Every line of the entries below that mentions "height" is to be copied out.

○ ○ ○ ○ ○ ○ ○

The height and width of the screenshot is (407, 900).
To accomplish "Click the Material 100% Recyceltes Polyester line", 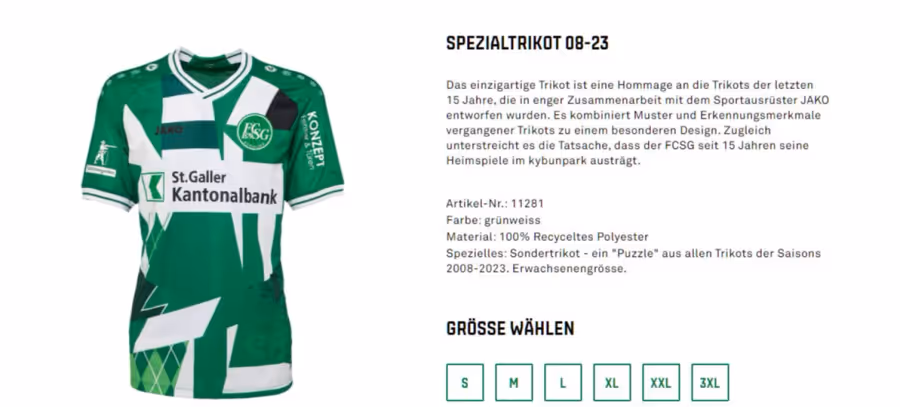I will pyautogui.click(x=547, y=237).
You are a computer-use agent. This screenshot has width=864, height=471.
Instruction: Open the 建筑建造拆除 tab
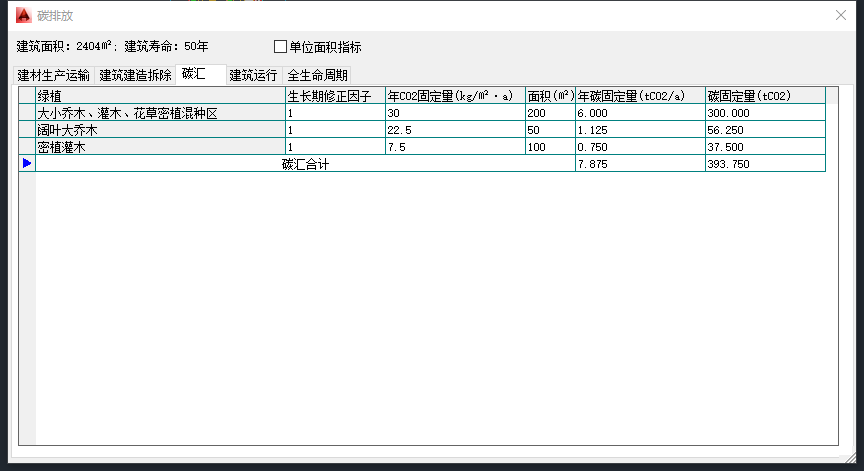pos(135,75)
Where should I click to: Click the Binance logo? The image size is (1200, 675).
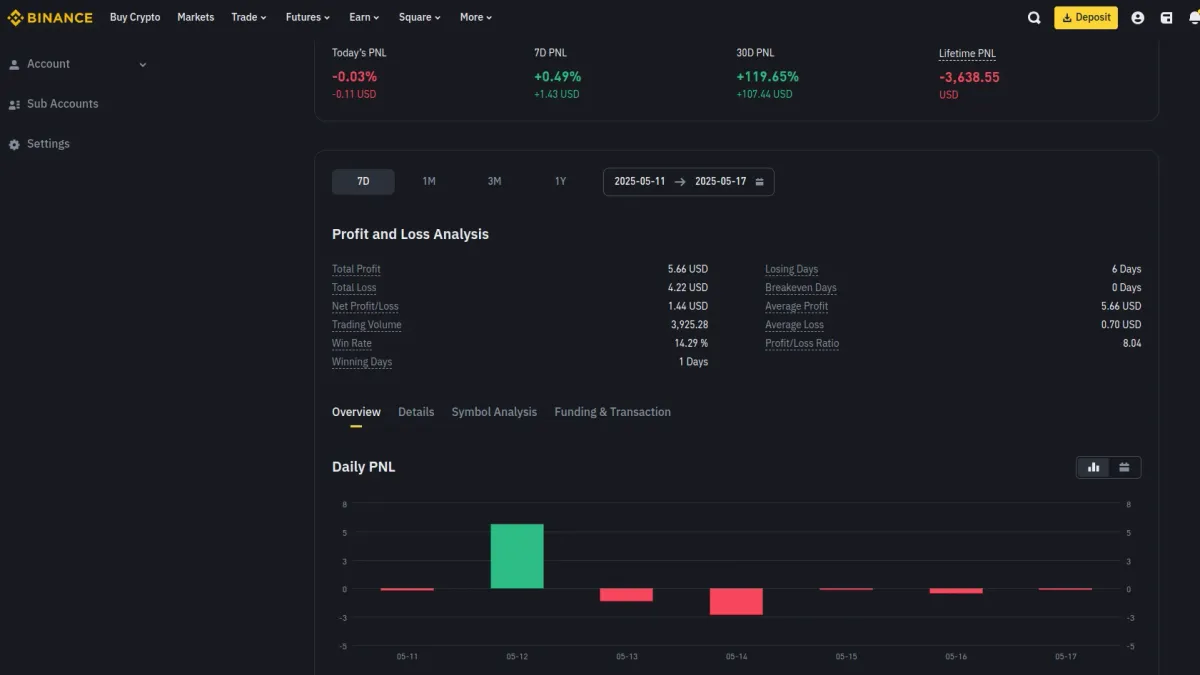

○ ○ ○ ○ ○ ○ ○

→ Answer section:
The height and width of the screenshot is (407, 900).
You are a computer-use agent. This screenshot has width=864, height=471.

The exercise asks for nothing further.